Agence de Presse de l'Amérique Latine

La Russie demande la restitution de propriétés mises sous séquestre par les États-Unis

Moscou, 26 avril (Prensa Latina) La Russie a aujourd´hui demandé aux États-Unis la restitution de propriétés appartenant à sa mission diplomatique, mises sous séquestre par les autorités nord-américaines, dont celle du Consulat Général de Seattle.

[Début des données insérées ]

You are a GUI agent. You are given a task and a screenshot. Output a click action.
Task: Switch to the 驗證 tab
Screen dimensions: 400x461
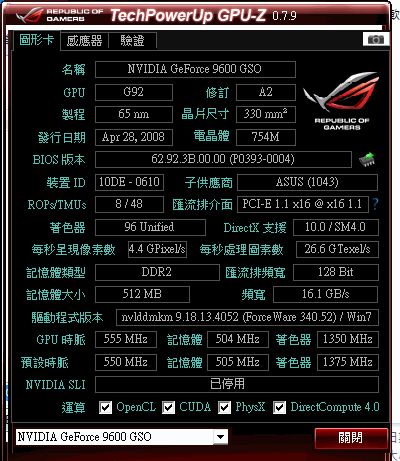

Cette installation a été occupée la veille par des agents de sécurité nord-américains, peu après que les fonctionnaires russes aient abandonné les lieux, comme l´a exigé Washington, même s´ils ont laissé un drapeau hissé pour signaler que ce bâtiment est une propriété russe.

« Ils ne nous laissent même pas entrer dans le consulat pour vérifier que le système d´égouts fonctionne », a dénoncé la porte-parole de la Chancellerie russe, Maria Zajarova.

Elle a ensuite dénoncé le comportement de Washington qui a organisé hier une prétendue inspection de l´immeuble, lequel a dû être fermé suite aux exigences de la Maison Blanche, mesure qui a accompagné l´expulsion de 60 diplomates russes.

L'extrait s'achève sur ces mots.